Problem requirements ▸ Please write out the line containing "Foro Español de Pacientes [link] (1007, 1817)" and each line after it through the end of the data, exactly, and nothing else.

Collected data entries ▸
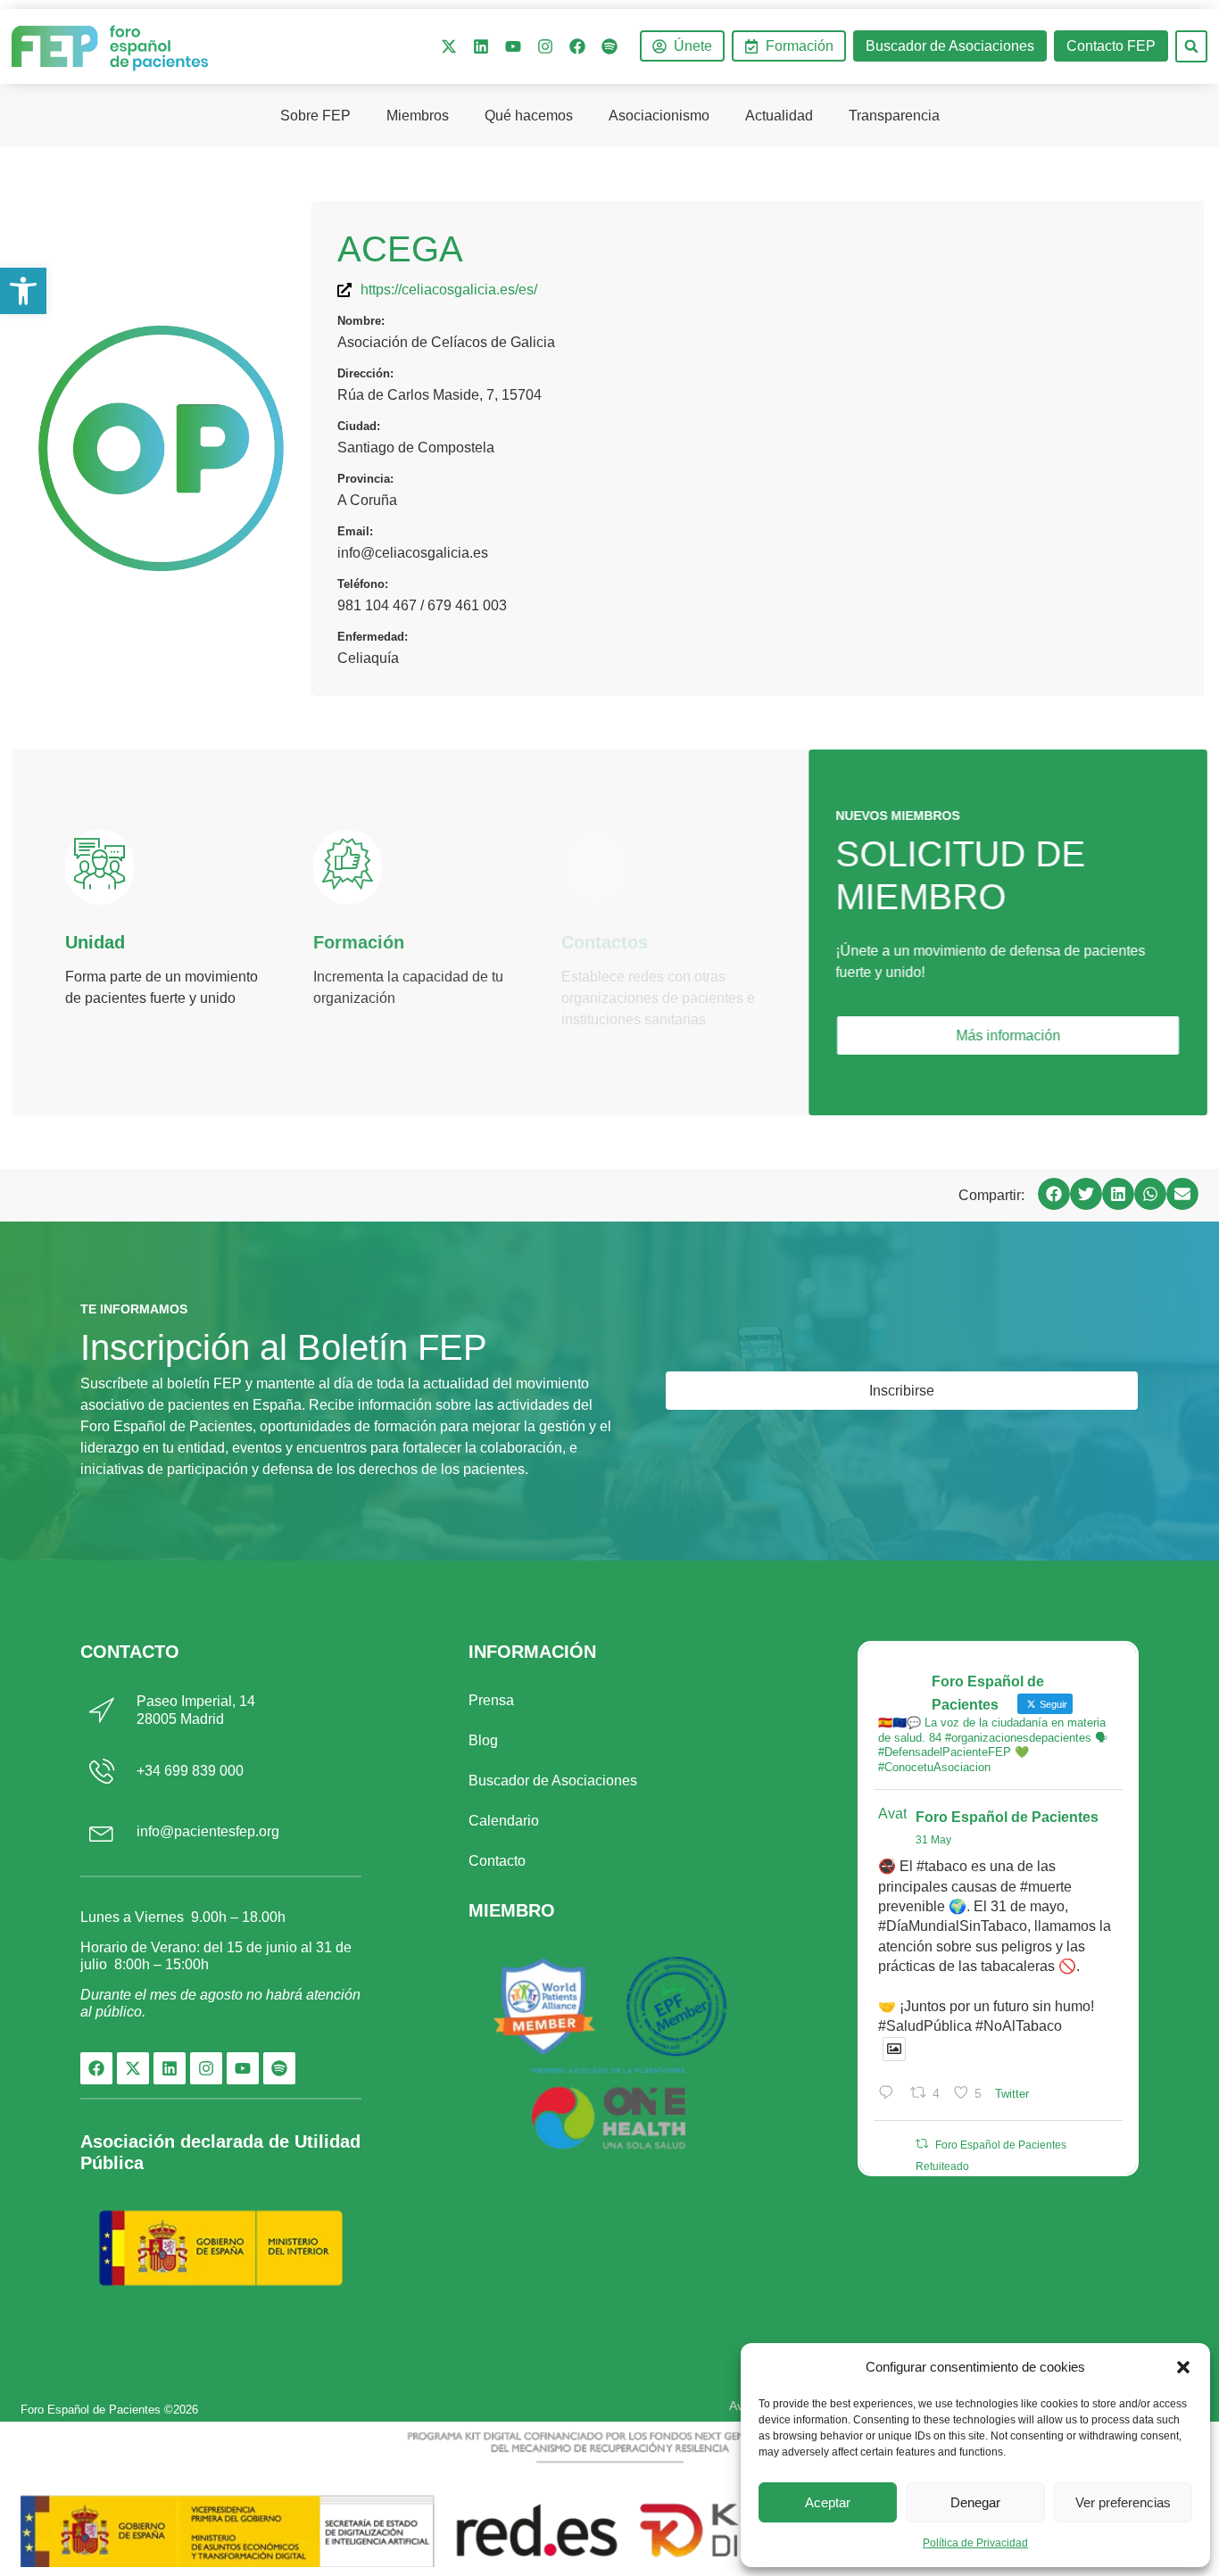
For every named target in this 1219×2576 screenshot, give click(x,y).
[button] (1183, 2367)
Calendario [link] (504, 1820)
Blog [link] (483, 1740)
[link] (23, 291)
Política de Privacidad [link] (975, 2543)
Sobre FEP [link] (315, 115)
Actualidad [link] (779, 115)
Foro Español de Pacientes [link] (1007, 1817)
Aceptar (827, 2502)
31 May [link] (933, 1840)
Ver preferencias (1123, 2502)
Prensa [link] (491, 1700)
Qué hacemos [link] (529, 115)
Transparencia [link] (894, 115)
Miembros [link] (417, 115)
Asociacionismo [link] (659, 115)
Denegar (975, 2502)
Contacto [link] (497, 1860)
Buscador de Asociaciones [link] (553, 1780)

Problem solution ▸
Foro Español de Pacientes [link] (1007, 1817)
Aceptar (827, 2502)
31 May [link] (933, 1840)
Ver preferencias (1123, 2502)
Prensa [link] (491, 1700)
Qué hacemos [link] (529, 115)
Transparencia [link] (894, 115)
Miembros [link] (417, 115)
Asociacionismo [link] (659, 115)
Denegar (975, 2502)
Contacto [link] (497, 1860)
Buscador de Asociaciones [link] (553, 1780)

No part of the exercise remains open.